◆ **Request**:
Copy out the lines of the material from the line with "Given: Click the thrs2 label" up to and including the line with "will [633, 444].", reproducing them character for character.

*** Material provided ***

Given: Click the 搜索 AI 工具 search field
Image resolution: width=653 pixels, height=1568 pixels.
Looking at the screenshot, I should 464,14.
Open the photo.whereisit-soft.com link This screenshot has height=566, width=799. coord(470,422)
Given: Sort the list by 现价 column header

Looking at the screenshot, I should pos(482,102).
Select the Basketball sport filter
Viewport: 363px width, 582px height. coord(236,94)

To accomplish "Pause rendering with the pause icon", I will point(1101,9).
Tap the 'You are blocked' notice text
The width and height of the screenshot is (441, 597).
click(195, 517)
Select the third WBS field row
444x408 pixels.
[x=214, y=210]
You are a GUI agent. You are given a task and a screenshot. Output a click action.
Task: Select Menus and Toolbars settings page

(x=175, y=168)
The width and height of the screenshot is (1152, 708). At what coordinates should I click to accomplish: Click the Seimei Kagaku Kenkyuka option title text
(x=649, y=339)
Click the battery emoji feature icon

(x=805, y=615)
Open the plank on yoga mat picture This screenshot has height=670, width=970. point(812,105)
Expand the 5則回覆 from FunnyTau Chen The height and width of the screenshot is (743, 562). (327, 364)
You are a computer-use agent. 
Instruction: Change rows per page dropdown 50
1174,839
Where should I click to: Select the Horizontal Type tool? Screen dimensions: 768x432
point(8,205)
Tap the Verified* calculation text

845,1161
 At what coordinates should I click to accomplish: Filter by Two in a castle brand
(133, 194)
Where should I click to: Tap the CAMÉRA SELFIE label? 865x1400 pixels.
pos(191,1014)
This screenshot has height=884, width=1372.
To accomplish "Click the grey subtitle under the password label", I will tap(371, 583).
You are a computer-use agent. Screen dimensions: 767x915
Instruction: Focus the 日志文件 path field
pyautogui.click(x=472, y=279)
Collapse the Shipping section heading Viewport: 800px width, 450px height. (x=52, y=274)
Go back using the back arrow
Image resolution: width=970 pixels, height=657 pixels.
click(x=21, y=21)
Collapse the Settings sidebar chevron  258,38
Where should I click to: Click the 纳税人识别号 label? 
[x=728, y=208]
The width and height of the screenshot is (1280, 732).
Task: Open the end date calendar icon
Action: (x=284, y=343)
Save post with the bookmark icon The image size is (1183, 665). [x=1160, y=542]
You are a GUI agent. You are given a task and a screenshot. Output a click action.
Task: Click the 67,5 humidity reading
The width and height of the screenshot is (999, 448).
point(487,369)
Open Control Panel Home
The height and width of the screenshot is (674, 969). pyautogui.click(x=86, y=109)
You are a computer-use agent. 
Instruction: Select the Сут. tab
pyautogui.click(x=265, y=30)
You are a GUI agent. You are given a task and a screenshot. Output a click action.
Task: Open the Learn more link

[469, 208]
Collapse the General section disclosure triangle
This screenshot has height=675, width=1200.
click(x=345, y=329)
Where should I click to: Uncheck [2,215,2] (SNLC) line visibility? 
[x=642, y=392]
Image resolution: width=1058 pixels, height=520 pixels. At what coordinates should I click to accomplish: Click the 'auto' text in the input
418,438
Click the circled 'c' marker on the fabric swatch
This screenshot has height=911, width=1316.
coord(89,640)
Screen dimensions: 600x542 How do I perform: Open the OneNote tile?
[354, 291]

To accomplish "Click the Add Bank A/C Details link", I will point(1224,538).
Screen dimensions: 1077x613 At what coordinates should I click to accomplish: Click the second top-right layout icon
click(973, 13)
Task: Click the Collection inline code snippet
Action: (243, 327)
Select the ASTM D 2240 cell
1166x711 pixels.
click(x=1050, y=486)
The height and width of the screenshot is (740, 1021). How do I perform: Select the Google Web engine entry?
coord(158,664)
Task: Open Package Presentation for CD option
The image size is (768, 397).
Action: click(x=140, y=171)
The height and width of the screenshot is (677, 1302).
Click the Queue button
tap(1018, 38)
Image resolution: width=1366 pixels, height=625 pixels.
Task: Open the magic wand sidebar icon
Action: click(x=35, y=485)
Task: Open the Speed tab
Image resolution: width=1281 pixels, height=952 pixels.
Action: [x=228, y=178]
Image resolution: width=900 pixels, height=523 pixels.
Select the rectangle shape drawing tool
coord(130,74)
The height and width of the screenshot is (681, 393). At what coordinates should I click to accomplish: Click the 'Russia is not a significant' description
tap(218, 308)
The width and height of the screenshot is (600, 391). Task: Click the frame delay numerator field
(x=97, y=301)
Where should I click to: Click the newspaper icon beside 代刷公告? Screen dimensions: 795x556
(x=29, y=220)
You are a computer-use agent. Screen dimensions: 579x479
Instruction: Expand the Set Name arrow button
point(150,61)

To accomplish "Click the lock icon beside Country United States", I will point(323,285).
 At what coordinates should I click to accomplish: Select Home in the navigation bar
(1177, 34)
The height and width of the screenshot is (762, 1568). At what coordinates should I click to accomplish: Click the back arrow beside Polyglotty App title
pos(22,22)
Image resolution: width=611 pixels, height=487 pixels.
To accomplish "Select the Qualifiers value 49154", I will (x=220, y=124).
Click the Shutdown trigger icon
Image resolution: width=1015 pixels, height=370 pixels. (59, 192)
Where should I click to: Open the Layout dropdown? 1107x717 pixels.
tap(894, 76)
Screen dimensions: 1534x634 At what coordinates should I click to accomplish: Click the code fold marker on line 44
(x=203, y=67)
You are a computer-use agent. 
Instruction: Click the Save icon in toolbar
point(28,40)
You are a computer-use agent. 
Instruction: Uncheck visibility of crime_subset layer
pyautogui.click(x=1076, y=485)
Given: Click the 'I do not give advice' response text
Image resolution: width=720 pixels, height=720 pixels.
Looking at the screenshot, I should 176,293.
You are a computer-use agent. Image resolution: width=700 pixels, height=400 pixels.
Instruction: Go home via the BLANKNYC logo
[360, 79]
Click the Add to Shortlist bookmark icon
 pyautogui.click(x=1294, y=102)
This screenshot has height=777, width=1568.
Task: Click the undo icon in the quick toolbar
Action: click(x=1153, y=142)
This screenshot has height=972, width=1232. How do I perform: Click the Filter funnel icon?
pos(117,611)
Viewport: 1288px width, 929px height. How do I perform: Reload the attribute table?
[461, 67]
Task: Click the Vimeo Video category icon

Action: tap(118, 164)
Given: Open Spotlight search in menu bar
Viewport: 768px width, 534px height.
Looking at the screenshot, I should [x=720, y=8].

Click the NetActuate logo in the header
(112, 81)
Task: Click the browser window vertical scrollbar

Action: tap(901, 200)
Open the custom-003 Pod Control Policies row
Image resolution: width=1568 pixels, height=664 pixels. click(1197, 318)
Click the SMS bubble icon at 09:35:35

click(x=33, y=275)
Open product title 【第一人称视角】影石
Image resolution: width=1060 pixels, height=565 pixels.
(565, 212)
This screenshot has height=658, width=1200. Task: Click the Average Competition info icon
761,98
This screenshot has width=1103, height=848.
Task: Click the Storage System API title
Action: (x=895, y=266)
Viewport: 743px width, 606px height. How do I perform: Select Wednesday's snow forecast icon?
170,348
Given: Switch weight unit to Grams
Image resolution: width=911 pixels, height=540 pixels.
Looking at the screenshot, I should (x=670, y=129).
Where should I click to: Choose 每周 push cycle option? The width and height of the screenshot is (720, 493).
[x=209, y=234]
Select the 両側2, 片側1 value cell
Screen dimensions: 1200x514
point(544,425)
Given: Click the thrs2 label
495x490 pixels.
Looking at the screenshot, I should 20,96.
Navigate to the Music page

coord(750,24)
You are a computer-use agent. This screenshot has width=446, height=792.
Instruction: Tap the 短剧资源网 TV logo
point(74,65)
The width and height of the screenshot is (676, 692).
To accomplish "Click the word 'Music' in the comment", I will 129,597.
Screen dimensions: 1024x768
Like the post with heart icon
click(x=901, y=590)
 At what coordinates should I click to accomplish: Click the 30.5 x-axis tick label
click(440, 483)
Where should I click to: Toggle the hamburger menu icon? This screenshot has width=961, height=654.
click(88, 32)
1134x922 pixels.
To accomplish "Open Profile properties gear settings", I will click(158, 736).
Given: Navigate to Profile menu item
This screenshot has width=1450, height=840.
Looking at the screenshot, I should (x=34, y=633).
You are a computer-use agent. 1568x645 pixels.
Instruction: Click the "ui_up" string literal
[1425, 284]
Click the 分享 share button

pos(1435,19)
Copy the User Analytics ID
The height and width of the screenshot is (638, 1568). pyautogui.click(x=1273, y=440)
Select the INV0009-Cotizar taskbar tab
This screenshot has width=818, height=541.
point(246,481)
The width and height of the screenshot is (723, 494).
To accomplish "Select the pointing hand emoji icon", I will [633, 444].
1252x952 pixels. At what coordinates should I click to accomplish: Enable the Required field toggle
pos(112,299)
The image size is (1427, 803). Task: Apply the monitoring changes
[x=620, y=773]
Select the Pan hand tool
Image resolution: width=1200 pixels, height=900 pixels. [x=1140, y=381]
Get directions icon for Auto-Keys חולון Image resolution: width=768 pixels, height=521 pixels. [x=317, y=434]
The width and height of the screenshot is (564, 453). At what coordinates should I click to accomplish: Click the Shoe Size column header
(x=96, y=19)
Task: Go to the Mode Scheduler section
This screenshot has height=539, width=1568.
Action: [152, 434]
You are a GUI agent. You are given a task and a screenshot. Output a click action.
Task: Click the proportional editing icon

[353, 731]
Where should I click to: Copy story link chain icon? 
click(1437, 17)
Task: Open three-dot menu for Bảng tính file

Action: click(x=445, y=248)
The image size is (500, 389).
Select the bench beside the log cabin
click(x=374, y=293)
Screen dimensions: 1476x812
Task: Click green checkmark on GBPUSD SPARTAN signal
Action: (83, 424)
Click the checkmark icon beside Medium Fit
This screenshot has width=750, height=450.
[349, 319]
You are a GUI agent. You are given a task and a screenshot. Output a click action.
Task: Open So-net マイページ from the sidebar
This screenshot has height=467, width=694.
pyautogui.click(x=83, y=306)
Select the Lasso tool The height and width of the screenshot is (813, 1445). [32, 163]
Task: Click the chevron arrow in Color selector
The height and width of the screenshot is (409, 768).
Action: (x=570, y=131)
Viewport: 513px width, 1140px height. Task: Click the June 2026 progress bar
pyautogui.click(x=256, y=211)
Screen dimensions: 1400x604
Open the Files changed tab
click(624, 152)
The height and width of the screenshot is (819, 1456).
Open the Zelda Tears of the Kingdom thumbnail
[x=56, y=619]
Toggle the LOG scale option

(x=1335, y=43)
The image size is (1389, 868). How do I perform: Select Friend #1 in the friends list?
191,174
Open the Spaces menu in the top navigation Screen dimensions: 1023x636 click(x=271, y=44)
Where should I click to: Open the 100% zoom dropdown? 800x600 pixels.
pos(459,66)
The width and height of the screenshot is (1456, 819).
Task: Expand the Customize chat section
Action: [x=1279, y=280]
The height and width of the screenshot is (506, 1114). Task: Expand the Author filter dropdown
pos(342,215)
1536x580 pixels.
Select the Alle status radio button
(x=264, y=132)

***

◆ **Finished exercise**:
Given: Click the thrs2 label
495x490 pixels.
Looking at the screenshot, I should 20,96.
Navigate to the Music page

coord(750,24)
You are a computer-use agent. This screenshot has width=446, height=792.
Instruction: Tap the 短剧资源网 TV logo
point(74,65)
The width and height of the screenshot is (676, 692).
To accomplish "Click the word 'Music' in the comment", I will 129,597.
Screen dimensions: 1024x768
Like the post with heart icon
click(x=901, y=590)
 At what coordinates should I click to accomplish: Click the 30.5 x-axis tick label
click(440, 483)
Where should I click to: Toggle the hamburger menu icon? This screenshot has width=961, height=654.
click(88, 32)
1134x922 pixels.
To accomplish "Open Profile properties gear settings", I will click(158, 736).
Given: Navigate to Profile menu item
This screenshot has width=1450, height=840.
Looking at the screenshot, I should (x=34, y=633).
You are a computer-use agent. 1568x645 pixels.
Instruction: Click the "ui_up" string literal
[1425, 284]
Click the 分享 share button

pos(1435,19)
Copy the User Analytics ID
The height and width of the screenshot is (638, 1568). pyautogui.click(x=1273, y=440)
Select the INV0009-Cotizar taskbar tab
This screenshot has width=818, height=541.
point(246,481)
The width and height of the screenshot is (723, 494).
To accomplish "Select the pointing hand emoji icon", I will [633, 444].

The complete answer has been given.